↓

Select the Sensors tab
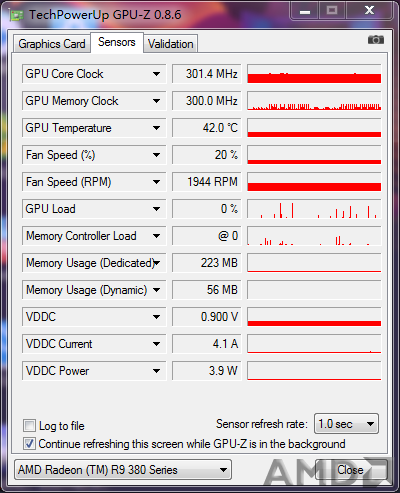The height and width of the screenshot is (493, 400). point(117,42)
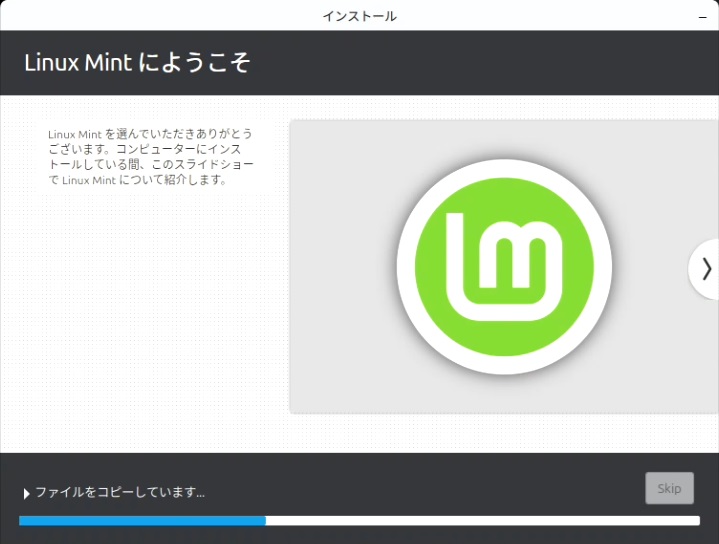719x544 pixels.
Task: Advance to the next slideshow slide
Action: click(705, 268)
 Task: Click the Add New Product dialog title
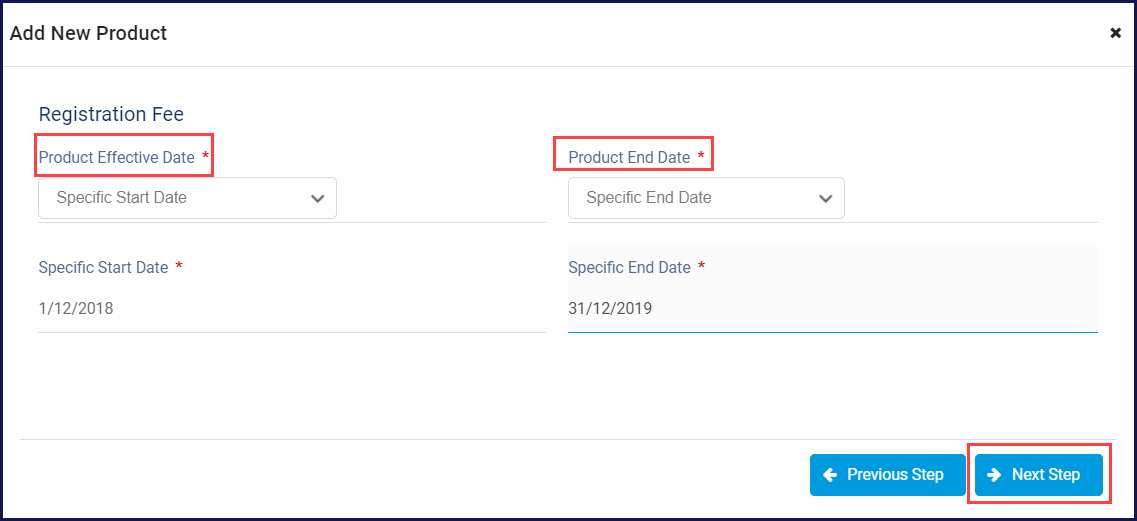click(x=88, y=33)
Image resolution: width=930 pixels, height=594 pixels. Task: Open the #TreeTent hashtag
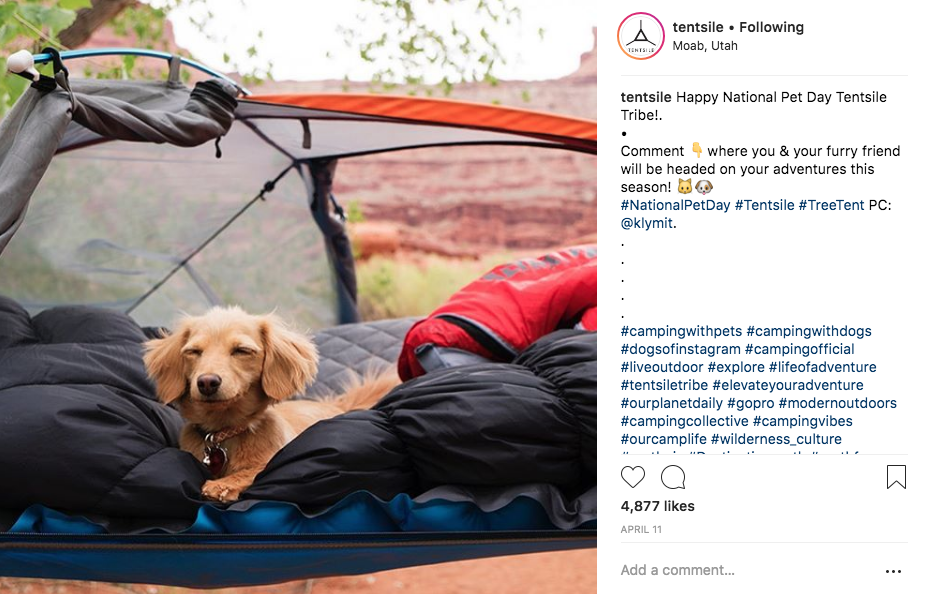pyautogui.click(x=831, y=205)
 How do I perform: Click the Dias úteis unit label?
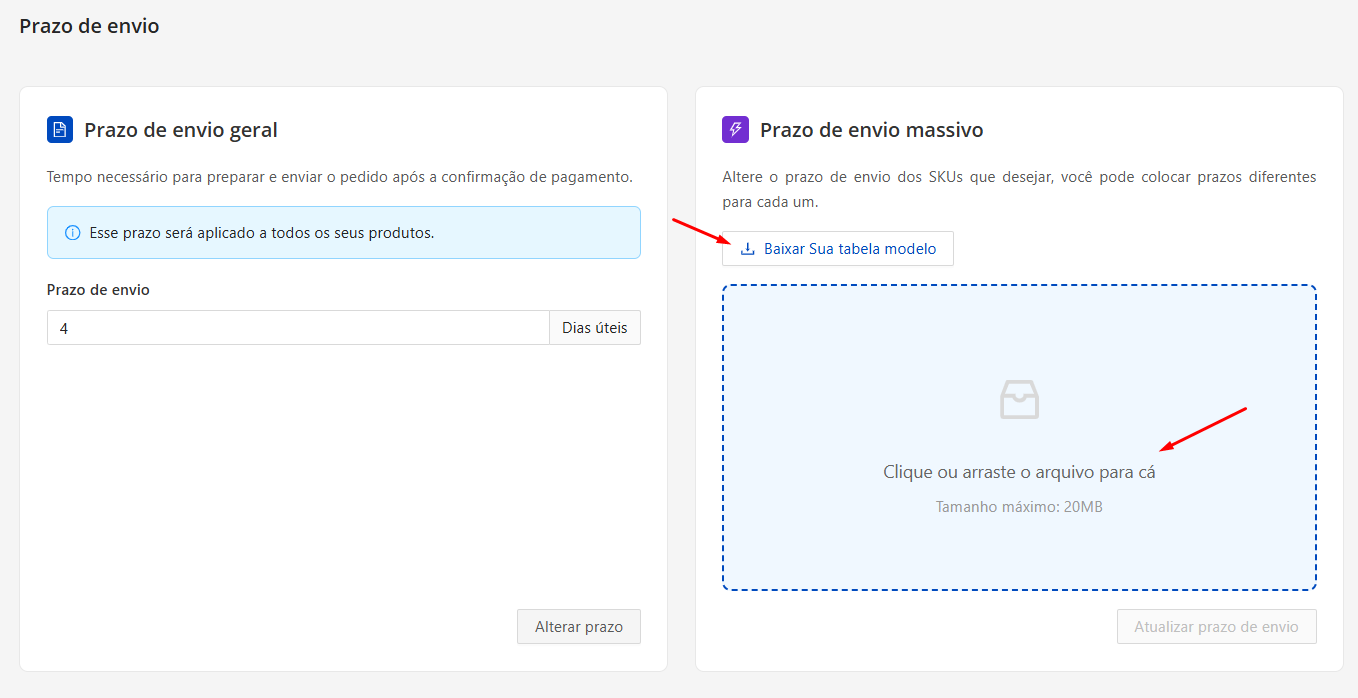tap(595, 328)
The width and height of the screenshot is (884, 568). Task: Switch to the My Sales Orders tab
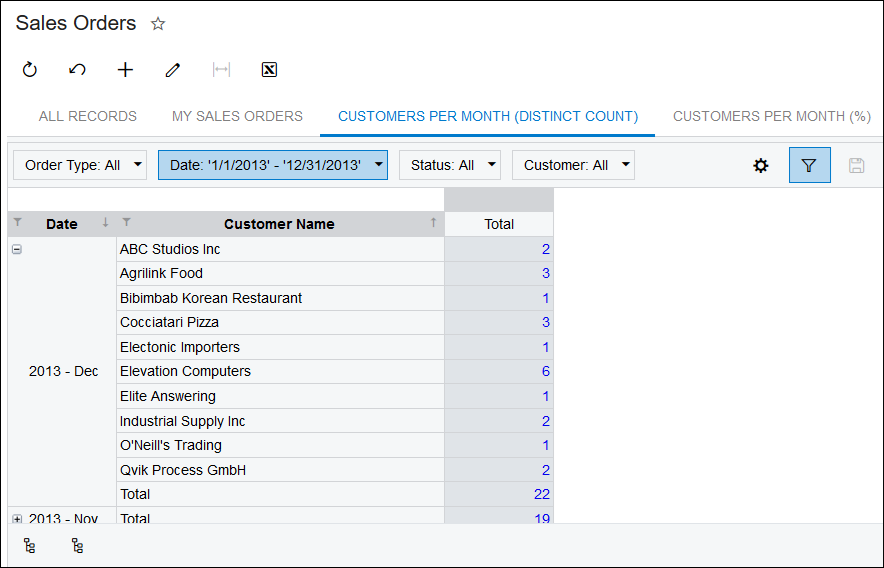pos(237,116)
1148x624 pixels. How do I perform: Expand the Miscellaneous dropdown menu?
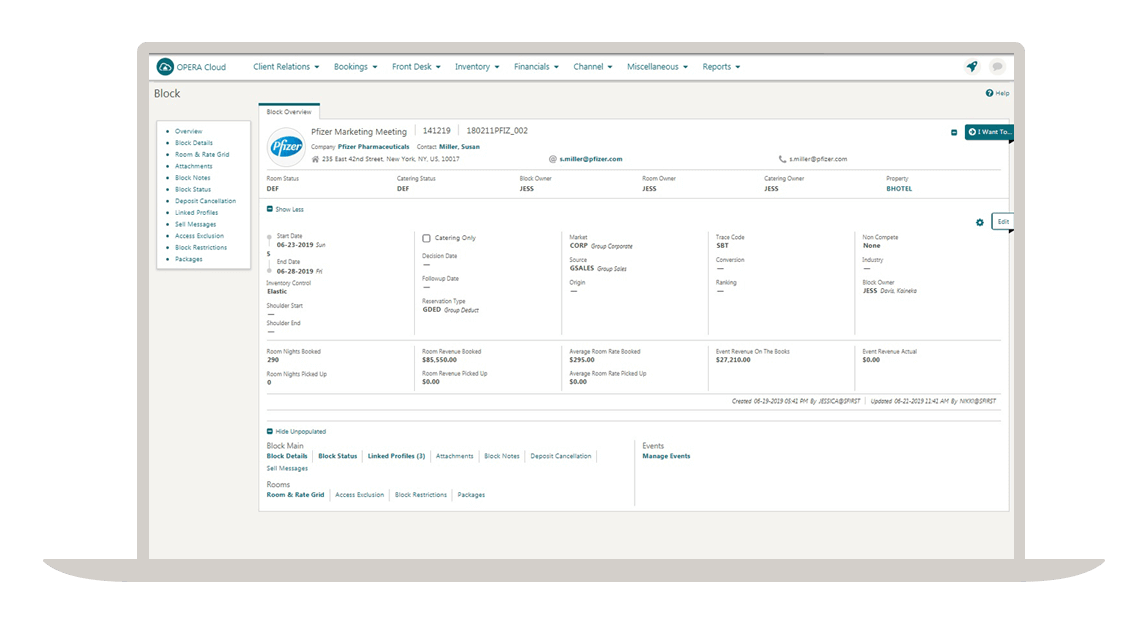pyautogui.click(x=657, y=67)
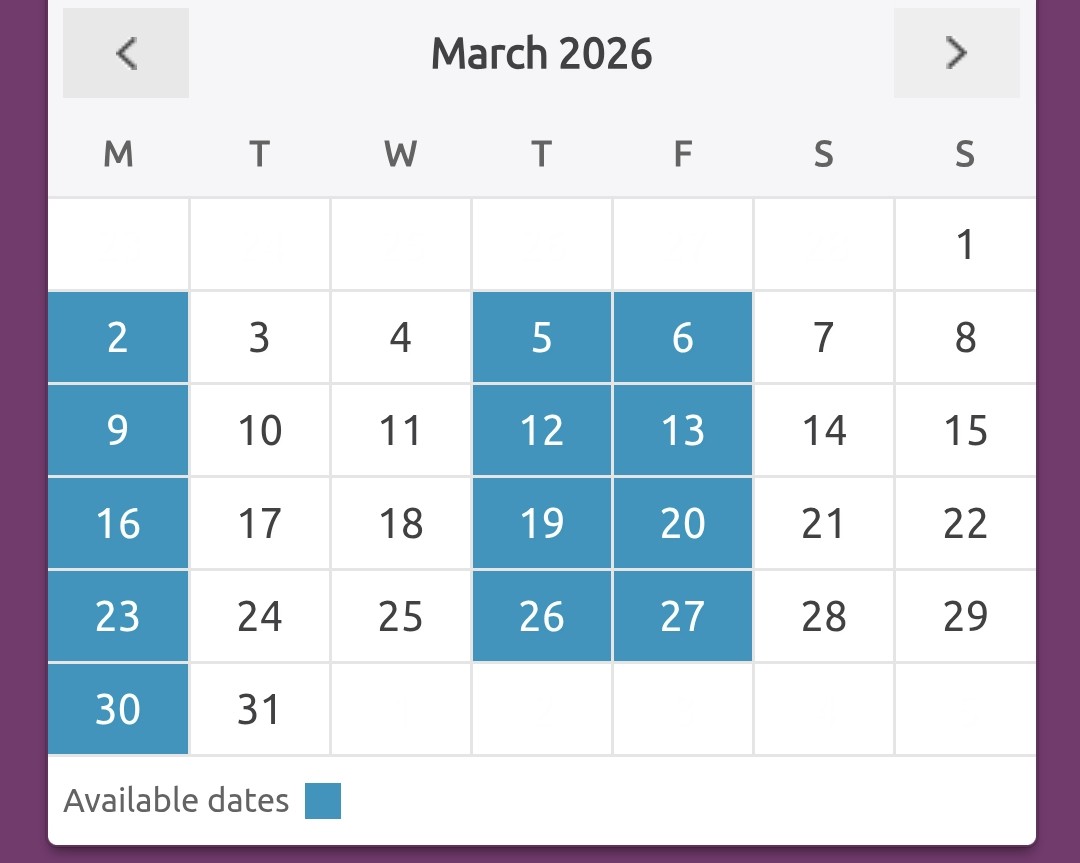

↑

* Task goal
Leave out the pictures and return every record word for word.

* Solution below
Select the Sensors tab
The height and width of the screenshot is (493, 400). point(117,42)
719x544 pixels.
Task: Advance to the next slideshow slide
Action: click(705, 268)
 Task: Click the Add New Product dialog title
click(x=88, y=33)
Image resolution: width=930 pixels, height=594 pixels. Task: Open the #TreeTent hashtag
pyautogui.click(x=831, y=205)
 How do I perform: Click the Dias úteis unit label?
tap(595, 328)
The width and height of the screenshot is (884, 568). Task: Switch to the My Sales Orders tab
pos(237,116)
1148x624 pixels. How do I perform: Expand the Miscellaneous dropdown menu?
pyautogui.click(x=657, y=67)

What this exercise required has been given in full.